| PROVIDED DATA |
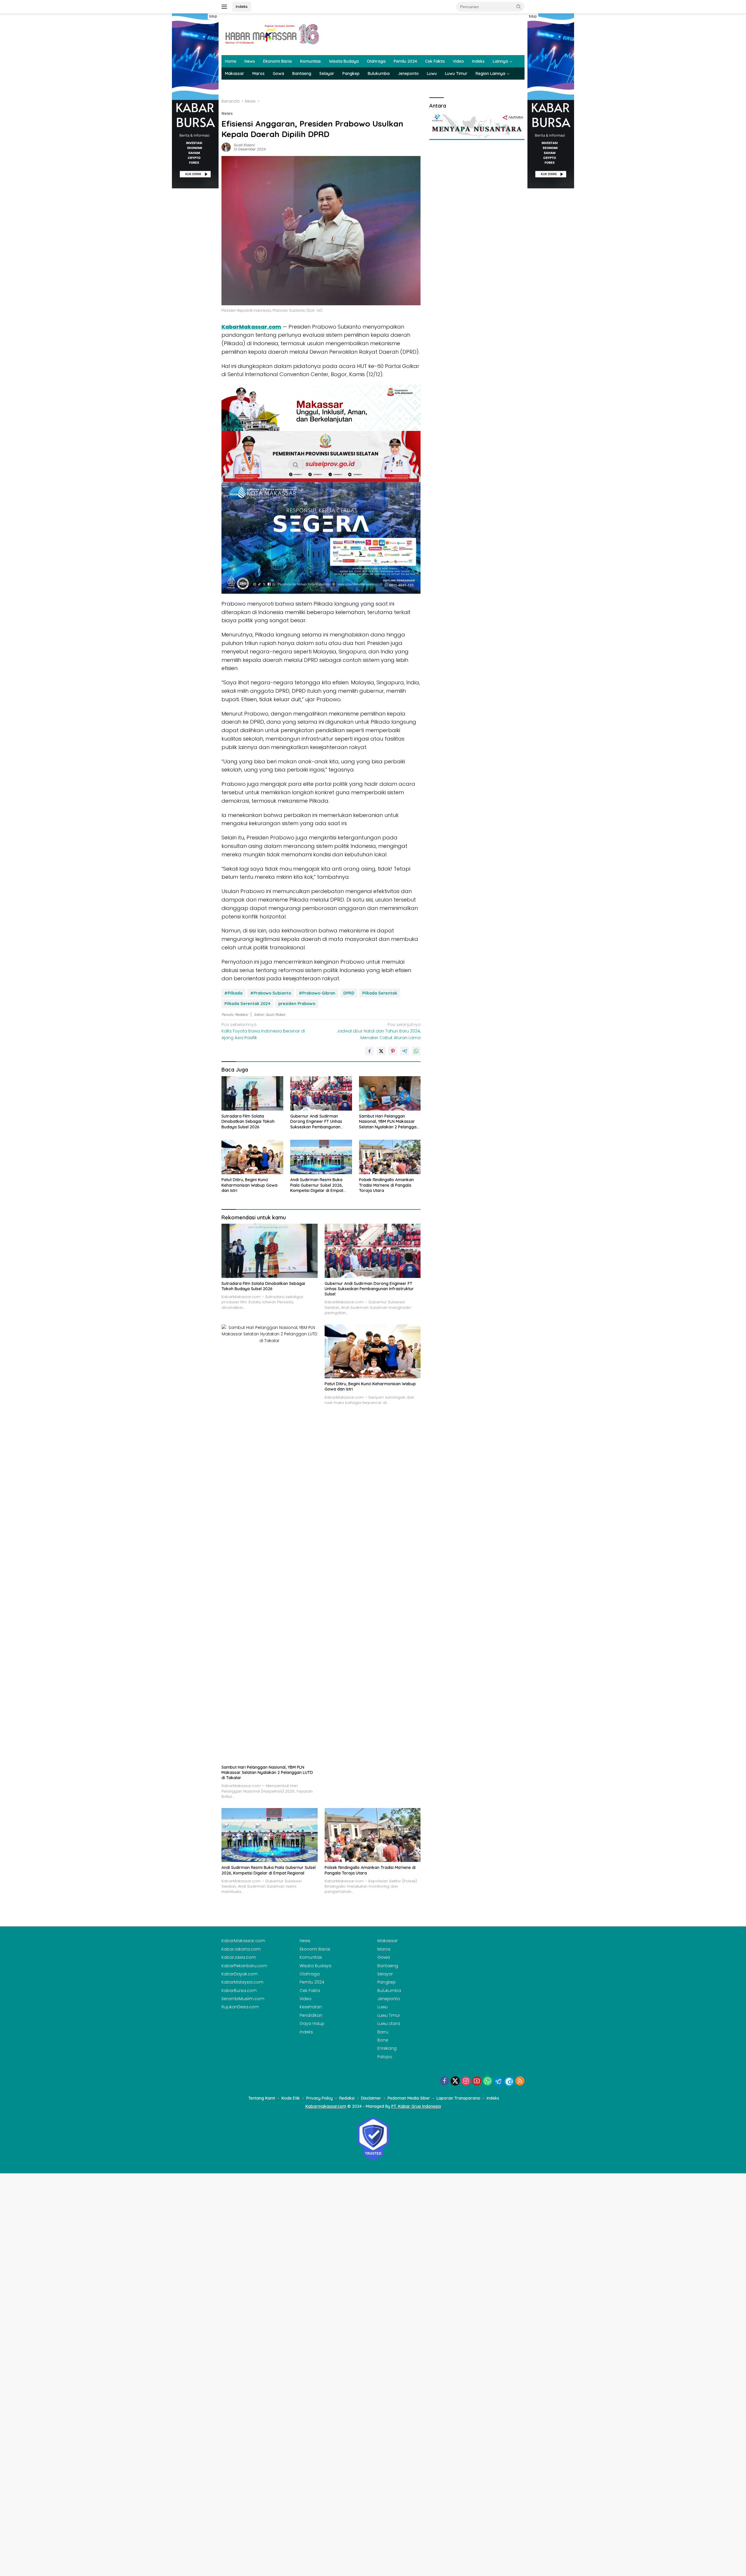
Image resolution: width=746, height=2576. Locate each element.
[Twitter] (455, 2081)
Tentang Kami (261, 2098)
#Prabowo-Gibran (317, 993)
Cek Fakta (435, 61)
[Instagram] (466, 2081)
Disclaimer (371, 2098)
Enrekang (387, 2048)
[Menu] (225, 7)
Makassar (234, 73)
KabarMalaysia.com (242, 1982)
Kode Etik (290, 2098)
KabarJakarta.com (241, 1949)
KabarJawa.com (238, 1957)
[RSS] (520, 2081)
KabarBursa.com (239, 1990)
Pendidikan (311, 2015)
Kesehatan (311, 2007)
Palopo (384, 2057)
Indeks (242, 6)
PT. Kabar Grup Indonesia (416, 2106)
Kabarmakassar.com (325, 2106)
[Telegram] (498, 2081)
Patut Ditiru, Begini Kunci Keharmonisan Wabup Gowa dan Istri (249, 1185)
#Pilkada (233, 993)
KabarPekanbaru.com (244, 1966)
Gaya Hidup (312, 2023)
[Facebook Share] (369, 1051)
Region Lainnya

* * *

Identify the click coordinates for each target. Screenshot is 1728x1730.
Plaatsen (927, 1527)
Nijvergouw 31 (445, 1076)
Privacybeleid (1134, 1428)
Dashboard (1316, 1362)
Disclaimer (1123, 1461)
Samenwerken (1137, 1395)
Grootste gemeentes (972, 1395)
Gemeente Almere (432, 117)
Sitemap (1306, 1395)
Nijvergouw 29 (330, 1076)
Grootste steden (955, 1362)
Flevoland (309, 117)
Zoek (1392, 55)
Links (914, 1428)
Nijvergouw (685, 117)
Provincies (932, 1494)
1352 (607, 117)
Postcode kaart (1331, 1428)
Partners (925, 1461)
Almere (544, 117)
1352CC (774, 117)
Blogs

| WHAT YOU HAVE TO DO |
Find "Grootste" in the preceding records. Copy each line that holds it.

| RESPONSE TO THE EXERCISE |
Grootste gemeentes (972, 1395)
Grootste steden (955, 1362)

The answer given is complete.